Input:
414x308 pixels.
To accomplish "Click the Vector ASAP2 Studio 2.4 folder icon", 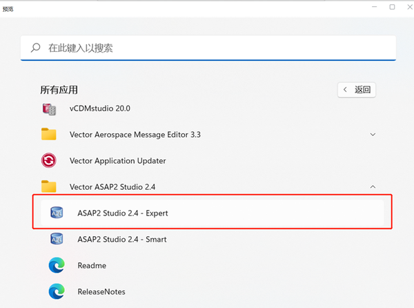I will [49, 186].
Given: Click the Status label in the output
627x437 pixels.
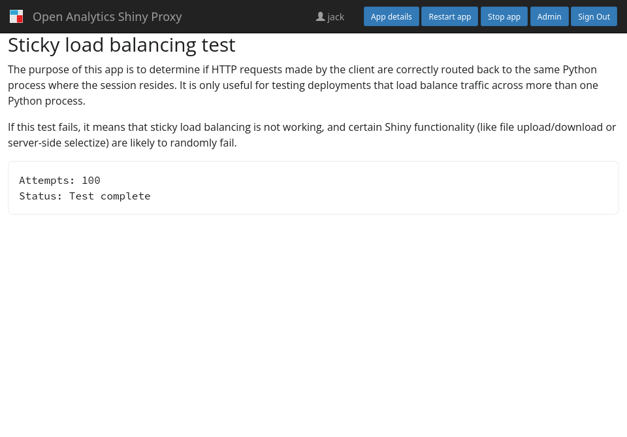Looking at the screenshot, I should point(40,196).
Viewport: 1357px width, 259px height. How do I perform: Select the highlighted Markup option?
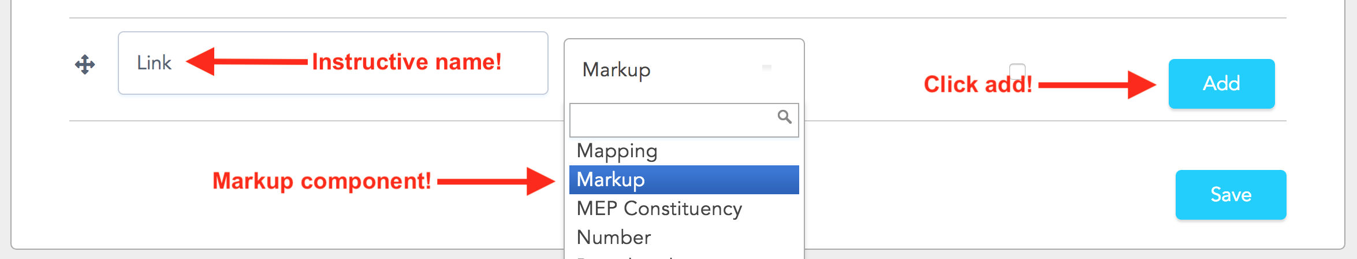tap(684, 180)
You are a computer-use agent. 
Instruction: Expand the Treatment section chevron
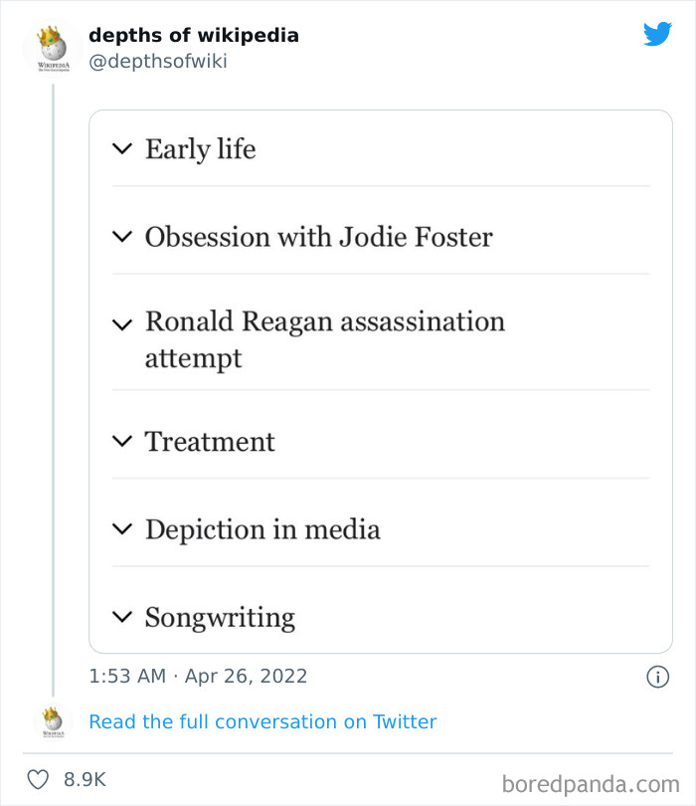(122, 441)
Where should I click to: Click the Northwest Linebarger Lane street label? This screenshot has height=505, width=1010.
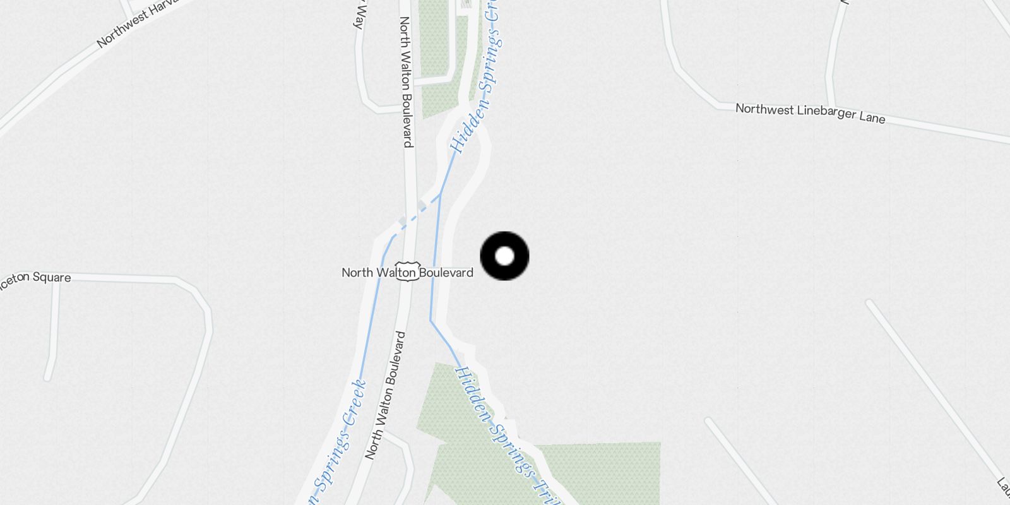coord(810,113)
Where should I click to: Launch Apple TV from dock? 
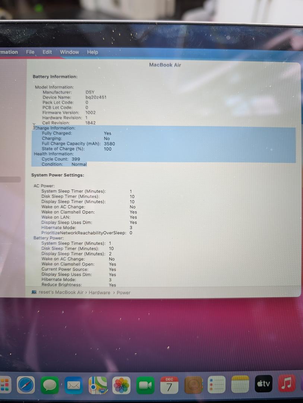click(263, 384)
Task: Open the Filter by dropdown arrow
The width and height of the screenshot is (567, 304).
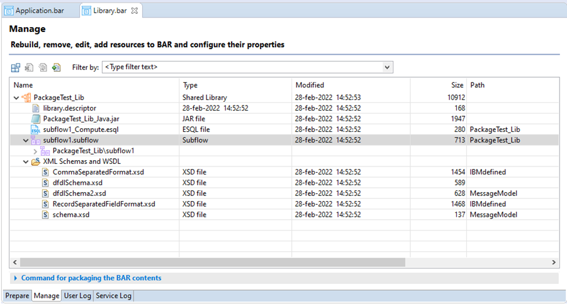Action: (x=387, y=67)
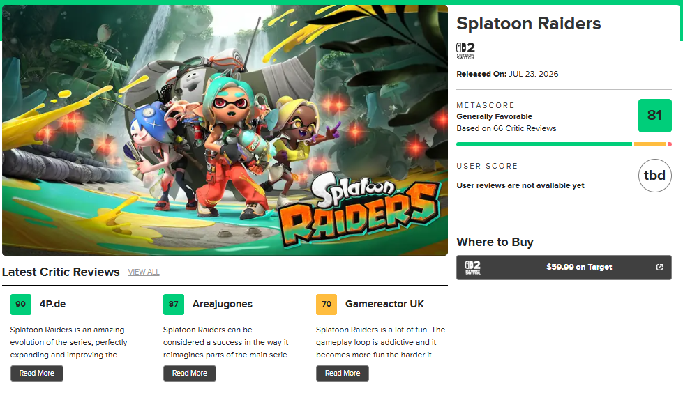The image size is (683, 393).
Task: Select the 87 score badge for Areajugones
Action: (x=174, y=305)
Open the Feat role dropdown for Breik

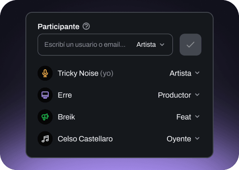pos(188,117)
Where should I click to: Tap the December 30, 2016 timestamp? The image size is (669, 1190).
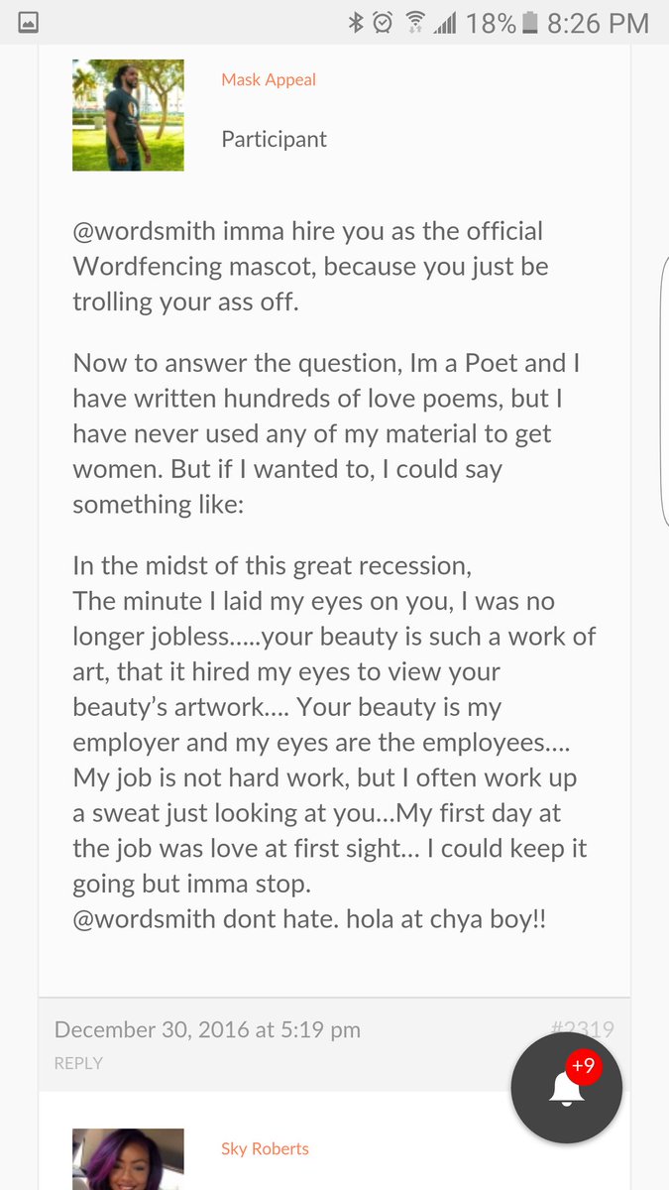coord(207,1029)
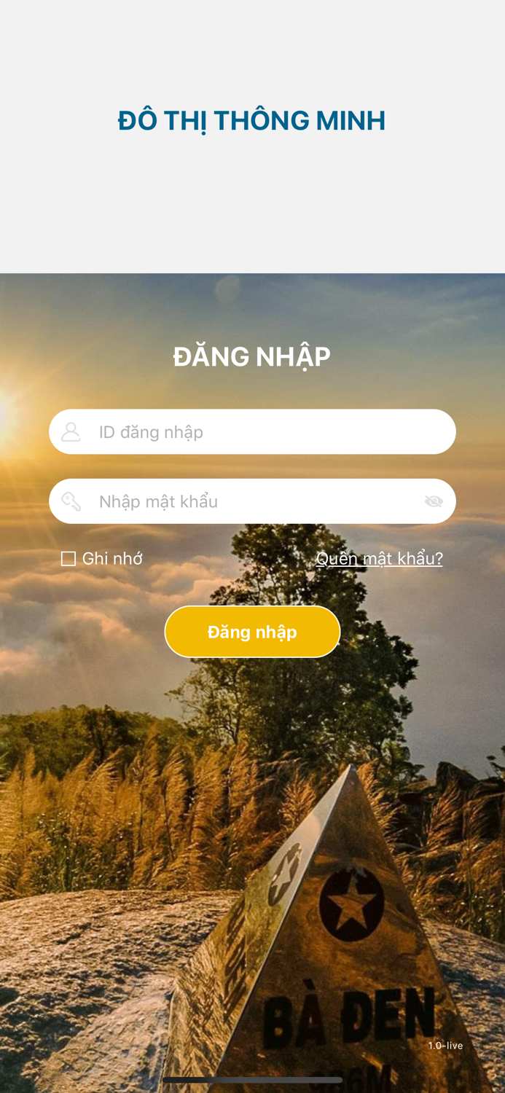Focus the Nhập mật khẩu input field
Image resolution: width=505 pixels, height=1093 pixels.
(x=252, y=501)
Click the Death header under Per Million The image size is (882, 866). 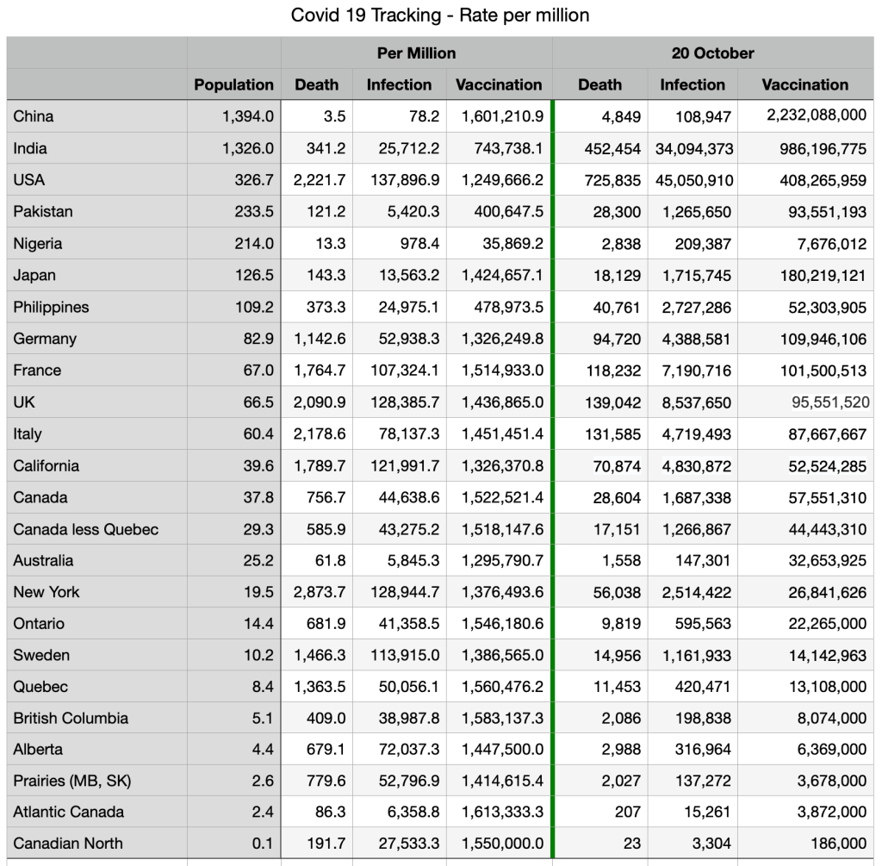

Task to carry out:
Within the listing above, find the line containing "Task: Open the Filter by dropdown arrow", then print it and every line after it exactly, leaving out pictures.

Final answer:
Task: Open the Filter by dropdown arrow
The width and height of the screenshot is (567, 304).
Action: (x=387, y=67)
The image size is (683, 393).
Task: Select the 87 score badge for Areajugones
Action: (x=174, y=305)
Open the Feat role dropdown for Breik

pos(188,117)
Where should I click to: Tap the December 30, 2016 timestamp? The image size is (669, 1190).
coord(207,1029)
Focus the Nhập mật khẩu input field
Image resolution: width=505 pixels, height=1093 pixels.
(x=252, y=501)
Click the Death header under Per Million The image size is (882, 866). 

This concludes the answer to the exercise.